Short problem. Set out the data as a numbered list, omitting blank lines. Begin at the first line of the data and stop after the line that contains "(x=439, y=140)".

Material to process.

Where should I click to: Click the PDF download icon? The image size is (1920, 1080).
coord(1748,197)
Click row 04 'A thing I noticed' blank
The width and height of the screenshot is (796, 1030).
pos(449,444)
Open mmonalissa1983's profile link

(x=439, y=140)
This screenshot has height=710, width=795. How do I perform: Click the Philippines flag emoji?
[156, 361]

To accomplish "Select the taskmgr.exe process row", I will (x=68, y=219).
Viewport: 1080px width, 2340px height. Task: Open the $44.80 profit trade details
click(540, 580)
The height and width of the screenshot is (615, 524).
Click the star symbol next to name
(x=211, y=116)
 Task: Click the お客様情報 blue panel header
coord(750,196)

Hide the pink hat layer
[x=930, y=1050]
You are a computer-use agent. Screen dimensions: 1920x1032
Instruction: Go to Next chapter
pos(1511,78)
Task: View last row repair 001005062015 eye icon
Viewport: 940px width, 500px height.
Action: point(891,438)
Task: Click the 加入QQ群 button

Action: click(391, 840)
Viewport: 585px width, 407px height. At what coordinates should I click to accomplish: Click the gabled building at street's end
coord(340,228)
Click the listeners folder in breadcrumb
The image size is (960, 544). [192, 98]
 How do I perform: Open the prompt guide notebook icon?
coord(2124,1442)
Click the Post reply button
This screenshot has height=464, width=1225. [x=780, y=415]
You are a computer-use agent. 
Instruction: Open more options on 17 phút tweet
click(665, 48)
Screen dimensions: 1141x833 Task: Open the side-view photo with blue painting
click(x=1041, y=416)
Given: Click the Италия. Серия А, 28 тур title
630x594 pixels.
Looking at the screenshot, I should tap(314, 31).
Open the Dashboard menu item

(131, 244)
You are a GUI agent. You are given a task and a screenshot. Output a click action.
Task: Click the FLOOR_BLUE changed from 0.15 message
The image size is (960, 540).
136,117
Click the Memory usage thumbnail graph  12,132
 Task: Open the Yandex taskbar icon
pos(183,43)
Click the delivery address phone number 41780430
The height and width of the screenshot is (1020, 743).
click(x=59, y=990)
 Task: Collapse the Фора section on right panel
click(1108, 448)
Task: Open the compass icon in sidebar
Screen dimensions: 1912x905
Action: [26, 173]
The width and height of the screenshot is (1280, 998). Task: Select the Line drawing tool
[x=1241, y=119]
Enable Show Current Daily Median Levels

In response.
1. Where should I click to: Click the PDF download icon? The image size is (1920, 1080).
2. coord(1748,197)
3. Click row 04 'A thing I noticed' blank
4. The width and height of the screenshot is (796, 1030).
5. pos(449,444)
6. Open mmonalissa1983's profile link
7. (x=439, y=140)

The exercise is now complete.